### Description of the task
Extend the overview of the discretefit R package below, picking up right after its final line.

The package
discretefit
implements fast Monte Carlo simulations for
goodness-of-fit (GOF) tests for discrete distributions. This includes
tests based on the root-mean-square statistic, the Chi-squared
statistic, the log-likelihood-ratio (G2) statistic, the
Freeman-Tukey (Hellinger-distance) statistic, the Kolmogorov-Smirnov
statistic, and the Cramer-von Mises statistic.
Simulations are written in C++ (utilizing Rcpp
) and are
considerably faster than the simulated Chi-squared GOF test in the R
stats
package.
The GOF tests in discretefit
function on a vector of
counts, x, and a vector of probabilities, p. In the below example, x
represents a vector of counts for five categories, and p represents a
vector of probabilities for each corresponding category. The GOF tests
provides p-values for the null hypothesis that x is a random sample of
the discrete distribution defined by p.
library(discretefit)
library(bench)
x <- c(42, 0, 13, 2, 109)
p <- c(0.2, 0.05, 0.1, 0.05, 0.6)
chisq_gof(x, p)
#>
#> Simulated Chi-squared goodness-of-fit test
#>
#> data: x
#> Chi-squared = 17.082, p-value = 0.0024
rms_gof(x, p)
#>
#> Simulated root-mean-square goodness-of-fit test
#>
#> data: x
#> RMS = 1.731, p-value = 0.0415
g_gof(x, p)
#>
#> Simulated log-likelihood-ratio goodness-of-fit test
#>
#> data: x
#> G2 = 27.362, p-value = 9.999e-05
ft_gof(x, p)
#>
#> Simulated Freeman-Tukey goodness-of-fit test
#>
#> data: x
#> FT = 45.599, p-value = 9.999e-05
ks_gof(x, p)
#>
#> Simulated Kolmogorov-Smirnov goodness-of-fit test
#>
#> data: x
#> KS = 0.056627, p-value = 0.2464
cvm_gof(x, p)

### Provided records
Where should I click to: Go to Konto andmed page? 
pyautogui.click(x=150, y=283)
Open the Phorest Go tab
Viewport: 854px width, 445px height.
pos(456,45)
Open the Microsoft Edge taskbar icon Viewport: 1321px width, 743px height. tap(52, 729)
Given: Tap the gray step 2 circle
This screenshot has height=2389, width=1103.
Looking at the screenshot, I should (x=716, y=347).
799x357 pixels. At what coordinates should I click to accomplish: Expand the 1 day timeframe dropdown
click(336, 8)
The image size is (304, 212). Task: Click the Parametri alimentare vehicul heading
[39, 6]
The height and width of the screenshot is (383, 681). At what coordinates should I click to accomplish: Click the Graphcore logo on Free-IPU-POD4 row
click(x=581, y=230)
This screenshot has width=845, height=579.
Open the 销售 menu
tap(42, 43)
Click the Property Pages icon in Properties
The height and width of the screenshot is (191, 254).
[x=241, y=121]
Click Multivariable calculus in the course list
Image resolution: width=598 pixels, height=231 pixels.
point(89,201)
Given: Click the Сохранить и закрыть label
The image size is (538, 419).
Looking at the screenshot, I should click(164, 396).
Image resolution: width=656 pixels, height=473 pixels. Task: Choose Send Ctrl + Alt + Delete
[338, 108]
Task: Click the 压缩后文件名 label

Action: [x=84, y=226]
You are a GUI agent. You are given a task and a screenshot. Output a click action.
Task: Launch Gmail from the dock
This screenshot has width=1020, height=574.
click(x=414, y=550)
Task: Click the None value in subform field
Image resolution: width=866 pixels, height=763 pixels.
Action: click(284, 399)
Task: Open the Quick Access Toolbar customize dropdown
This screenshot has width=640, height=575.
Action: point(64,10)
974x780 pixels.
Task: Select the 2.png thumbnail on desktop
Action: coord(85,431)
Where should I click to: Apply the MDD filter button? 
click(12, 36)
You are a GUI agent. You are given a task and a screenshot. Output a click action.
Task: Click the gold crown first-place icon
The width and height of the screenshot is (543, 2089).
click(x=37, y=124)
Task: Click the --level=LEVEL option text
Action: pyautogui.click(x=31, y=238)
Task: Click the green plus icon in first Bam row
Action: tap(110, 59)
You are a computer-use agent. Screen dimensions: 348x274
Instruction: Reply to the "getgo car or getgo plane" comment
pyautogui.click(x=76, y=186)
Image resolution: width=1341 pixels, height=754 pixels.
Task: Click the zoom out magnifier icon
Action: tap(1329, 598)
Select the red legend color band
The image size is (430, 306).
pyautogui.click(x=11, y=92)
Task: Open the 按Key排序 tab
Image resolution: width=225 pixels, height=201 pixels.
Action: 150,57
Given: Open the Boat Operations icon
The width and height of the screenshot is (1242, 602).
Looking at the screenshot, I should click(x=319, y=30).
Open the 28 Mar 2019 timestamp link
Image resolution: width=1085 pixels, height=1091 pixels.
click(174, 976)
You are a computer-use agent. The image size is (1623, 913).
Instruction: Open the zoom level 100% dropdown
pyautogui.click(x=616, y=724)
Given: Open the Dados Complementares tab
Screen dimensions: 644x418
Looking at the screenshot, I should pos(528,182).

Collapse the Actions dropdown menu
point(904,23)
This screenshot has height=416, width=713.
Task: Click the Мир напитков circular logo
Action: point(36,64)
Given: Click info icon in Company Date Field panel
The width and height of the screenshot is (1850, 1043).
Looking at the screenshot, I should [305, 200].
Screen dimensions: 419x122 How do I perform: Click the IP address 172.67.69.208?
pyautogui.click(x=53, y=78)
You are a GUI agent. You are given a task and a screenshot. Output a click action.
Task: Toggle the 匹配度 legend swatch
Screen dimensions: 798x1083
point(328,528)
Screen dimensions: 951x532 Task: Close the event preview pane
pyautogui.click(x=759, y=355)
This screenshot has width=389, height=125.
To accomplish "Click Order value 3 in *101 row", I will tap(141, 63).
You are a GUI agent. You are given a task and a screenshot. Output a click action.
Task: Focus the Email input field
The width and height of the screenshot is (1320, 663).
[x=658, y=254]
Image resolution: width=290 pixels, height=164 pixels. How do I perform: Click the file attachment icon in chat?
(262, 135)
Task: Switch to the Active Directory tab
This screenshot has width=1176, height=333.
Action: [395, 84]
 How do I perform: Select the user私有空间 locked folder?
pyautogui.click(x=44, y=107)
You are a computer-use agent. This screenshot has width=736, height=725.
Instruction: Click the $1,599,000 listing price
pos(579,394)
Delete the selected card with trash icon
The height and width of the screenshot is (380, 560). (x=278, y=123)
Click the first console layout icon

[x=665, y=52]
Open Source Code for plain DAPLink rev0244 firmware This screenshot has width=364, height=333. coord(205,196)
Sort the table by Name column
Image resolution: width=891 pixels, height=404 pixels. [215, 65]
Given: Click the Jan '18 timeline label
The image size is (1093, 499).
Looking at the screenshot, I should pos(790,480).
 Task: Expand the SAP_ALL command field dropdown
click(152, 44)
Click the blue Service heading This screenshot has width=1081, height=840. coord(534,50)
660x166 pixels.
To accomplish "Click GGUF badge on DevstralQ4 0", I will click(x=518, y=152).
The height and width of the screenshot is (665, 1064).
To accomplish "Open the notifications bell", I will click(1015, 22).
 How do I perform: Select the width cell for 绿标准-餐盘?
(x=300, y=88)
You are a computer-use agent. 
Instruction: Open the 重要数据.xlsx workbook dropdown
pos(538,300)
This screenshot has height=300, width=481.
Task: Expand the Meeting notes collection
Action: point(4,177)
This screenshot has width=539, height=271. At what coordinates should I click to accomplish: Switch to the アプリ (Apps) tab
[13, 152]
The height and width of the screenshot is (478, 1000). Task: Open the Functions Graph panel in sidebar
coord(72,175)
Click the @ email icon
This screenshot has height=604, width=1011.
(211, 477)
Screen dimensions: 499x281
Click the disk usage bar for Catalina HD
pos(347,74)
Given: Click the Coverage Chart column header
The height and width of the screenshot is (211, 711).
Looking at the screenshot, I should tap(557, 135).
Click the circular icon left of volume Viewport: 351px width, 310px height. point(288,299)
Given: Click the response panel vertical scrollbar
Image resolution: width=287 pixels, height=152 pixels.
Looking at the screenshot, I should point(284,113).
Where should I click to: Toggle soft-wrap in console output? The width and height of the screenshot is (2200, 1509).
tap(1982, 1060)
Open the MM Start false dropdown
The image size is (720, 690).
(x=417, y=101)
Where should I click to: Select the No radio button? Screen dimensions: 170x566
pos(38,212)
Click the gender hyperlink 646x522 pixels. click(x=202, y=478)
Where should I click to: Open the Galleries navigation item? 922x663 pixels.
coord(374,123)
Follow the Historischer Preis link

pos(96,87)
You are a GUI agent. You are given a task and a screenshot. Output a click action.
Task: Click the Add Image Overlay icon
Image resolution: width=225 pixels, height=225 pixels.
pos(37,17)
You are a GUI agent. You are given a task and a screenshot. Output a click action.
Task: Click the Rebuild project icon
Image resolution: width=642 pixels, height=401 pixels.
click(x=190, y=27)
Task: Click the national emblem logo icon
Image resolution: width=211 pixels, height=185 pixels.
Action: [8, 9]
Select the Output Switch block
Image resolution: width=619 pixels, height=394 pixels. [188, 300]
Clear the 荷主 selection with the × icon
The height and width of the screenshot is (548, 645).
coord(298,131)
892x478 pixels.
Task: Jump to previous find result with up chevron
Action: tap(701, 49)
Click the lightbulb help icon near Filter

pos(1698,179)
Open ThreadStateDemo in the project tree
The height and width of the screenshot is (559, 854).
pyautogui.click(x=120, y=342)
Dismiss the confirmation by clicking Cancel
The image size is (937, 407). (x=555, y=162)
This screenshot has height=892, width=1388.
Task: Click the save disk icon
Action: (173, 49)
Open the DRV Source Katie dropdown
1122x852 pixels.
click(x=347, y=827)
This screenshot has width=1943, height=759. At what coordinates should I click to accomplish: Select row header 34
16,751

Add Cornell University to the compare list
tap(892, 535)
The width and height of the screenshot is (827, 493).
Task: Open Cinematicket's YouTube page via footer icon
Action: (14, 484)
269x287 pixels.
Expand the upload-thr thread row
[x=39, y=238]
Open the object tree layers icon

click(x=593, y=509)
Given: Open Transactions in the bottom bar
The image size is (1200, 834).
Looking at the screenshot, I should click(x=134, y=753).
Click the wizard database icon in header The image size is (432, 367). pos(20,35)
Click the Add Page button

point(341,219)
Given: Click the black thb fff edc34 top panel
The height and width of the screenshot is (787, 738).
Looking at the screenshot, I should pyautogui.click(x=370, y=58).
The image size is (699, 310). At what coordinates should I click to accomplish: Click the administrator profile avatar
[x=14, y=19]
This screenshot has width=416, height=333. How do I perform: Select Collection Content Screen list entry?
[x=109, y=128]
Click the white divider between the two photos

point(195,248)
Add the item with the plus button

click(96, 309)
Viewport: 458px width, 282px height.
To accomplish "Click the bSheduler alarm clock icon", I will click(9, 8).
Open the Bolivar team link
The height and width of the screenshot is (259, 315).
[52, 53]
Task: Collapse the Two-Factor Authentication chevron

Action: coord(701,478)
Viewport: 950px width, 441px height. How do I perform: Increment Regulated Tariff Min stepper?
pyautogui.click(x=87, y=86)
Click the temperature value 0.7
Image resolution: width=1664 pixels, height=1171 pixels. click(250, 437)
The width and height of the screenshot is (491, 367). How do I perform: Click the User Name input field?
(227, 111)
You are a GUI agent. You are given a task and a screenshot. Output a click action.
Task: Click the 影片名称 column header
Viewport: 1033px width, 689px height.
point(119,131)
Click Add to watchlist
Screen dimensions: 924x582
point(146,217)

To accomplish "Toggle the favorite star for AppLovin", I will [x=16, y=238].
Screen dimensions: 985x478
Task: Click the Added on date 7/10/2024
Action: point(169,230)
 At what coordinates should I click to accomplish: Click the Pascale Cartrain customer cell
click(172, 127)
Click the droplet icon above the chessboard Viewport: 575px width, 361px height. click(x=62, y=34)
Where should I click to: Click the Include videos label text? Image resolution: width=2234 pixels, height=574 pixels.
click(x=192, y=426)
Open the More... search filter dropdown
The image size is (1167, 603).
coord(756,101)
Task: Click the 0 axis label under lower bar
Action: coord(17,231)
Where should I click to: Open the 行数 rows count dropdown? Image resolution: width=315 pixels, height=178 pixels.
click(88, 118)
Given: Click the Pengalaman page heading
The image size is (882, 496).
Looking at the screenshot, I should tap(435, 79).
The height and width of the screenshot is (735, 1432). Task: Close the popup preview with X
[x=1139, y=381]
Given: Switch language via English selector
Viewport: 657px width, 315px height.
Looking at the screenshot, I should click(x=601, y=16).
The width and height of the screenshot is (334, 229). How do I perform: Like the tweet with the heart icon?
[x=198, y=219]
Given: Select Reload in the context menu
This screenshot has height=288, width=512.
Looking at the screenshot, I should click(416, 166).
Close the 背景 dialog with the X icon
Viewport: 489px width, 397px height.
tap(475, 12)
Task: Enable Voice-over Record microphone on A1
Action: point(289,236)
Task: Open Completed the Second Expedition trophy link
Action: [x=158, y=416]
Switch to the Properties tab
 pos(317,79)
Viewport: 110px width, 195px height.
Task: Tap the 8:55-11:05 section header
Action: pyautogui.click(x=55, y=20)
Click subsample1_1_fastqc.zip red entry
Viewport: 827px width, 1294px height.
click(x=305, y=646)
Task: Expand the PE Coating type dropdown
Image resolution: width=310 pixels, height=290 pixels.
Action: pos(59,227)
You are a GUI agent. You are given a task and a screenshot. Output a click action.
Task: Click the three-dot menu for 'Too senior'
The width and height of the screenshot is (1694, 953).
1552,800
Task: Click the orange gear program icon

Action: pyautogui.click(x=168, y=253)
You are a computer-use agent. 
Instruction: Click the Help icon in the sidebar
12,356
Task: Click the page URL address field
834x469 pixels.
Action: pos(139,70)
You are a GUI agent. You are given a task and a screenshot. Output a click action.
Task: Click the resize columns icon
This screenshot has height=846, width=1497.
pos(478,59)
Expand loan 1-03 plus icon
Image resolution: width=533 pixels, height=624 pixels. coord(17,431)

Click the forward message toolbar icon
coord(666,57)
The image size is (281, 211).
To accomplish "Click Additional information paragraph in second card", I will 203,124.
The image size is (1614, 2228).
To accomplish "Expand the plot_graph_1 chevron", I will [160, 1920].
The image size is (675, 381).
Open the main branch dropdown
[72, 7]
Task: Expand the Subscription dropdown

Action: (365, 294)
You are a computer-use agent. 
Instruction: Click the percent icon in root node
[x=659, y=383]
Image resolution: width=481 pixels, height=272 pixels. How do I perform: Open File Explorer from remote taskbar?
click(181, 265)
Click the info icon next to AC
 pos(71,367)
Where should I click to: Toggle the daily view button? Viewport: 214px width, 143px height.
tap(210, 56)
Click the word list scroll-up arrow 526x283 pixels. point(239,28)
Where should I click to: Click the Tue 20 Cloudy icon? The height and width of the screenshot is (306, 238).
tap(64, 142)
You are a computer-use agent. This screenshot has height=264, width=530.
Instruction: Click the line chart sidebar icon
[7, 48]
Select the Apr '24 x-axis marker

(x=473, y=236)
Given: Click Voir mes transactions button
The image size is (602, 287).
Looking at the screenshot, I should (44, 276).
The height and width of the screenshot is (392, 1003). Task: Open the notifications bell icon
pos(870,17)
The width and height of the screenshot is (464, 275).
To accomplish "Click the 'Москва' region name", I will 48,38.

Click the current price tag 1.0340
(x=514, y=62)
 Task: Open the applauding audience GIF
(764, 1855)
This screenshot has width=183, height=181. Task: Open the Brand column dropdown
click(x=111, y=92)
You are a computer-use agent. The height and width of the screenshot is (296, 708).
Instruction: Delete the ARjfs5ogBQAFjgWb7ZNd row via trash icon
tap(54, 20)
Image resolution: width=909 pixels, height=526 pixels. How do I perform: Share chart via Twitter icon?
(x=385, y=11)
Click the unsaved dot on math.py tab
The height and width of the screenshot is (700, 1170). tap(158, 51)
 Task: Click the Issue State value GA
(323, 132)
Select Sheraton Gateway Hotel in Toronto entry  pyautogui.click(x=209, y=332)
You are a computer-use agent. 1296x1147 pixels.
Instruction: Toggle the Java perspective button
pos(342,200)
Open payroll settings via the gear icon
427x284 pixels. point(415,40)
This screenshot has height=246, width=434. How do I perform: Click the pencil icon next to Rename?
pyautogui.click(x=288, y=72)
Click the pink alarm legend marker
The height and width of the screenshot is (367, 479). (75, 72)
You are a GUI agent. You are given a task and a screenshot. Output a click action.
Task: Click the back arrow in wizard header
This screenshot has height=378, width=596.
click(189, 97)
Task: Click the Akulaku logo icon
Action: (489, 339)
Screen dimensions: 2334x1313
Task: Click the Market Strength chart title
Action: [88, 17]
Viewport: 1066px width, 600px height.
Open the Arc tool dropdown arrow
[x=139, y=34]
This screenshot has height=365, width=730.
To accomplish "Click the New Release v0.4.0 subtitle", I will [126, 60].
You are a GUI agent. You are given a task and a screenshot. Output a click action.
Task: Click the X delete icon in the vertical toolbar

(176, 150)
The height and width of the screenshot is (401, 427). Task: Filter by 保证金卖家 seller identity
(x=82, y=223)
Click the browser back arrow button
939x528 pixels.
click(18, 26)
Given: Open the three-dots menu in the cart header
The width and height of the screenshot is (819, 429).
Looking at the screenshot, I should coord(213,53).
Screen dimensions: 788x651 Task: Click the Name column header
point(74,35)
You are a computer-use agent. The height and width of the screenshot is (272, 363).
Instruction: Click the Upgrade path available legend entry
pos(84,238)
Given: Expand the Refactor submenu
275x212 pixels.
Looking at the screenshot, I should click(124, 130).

### Final result
#>
#> Simulated Cramer-von Mises goodness-of-fit test
#>
#> data: x
#> W2 = 0.12578, p-value = 0.1859
In a surprising number of cases, a simulated GOF test based on the root-mean-square statistic outperforms the Chi-squared test and other tests in the Cressie-Read power divergence family. This has been demonstrated by Perkins, Tygert, and Ward (2011). They provide the following toy example.
Take a discrete distribution with 50 bins (or categories). The probability for the first and second bin is 0.25. The probability for each of the remaining 48 bins is 0.5 / 48 (~0.0104).
Now take the observed counts of 15 for the first bin, 5 for the second bin, and zero for each of the remaining 48 bins. It’s obvious that these observations are very unlikely to occur for a random sample from the above distribution. However, the Chi-squared, G2, and Freeman-Tukey tests fail to reject the null hypothesis.
x <- c(15, 5, rep(0, 48))
p <- c(0.25, 0.25, rep(1/(2 * 50 -4), 48))
chisq_gof(x, p)
#>
#> Simulated Chi-squared goodness-of-fit test
#>
#> data: x
#> Chi-squared = 30, p-value = 0.9644
g_gof(x, p)
#>
#> Simulated log-likelihood-ratio goodness-of-fit test
#>
#> data: x
#> G2 = 32.958, p-value = 0.6674
ft_gof(x, p)
#>
#> Simulated Freeman-Tukey goodness-of-fit test
#>
#> data: x
#> FT = 50.718, p-value = 0.1342
By contrast, the root-mean-square test convincingly rejects the null hypothesis.
rms_gof(x, p)
#>
#> Simulated root-mean-square goodness-of-fit test
#>
#> data: x
#> RMS = 5.1042, p-value = 9.999e-05
For additional examples, also see Perkins, Tygert, and Ward (2011) and Ward and Carroll (2014).
The simulated Chi-squared GOF test in discretefit
produces identical p-values to the simulated Chi-squared GOF test in the
stats
package that is part of base R.
set.seed(499)
chisq_gof(x, p, reps = 2000)$p.value
#> [1] 0.9685157
set.seed(499)
chisq.test(x, p = p, simulate.p.value = TRUE)$p.value
#> [1] 0.9685157
However, because Monte Carlo simulations in discretefit
are implemented in C++, chisq_gof
is much faster than
chisq.test
, especially when a large number of simulations
are required.
bench::system_time(
chisq_gof(x, p, reps = 20000)
)
#> process real
#> 85.3ms 85.4ms
bench::system_time(
chisq.test(x, p = p, simulate.p.value = TRUE, B = 20000)
)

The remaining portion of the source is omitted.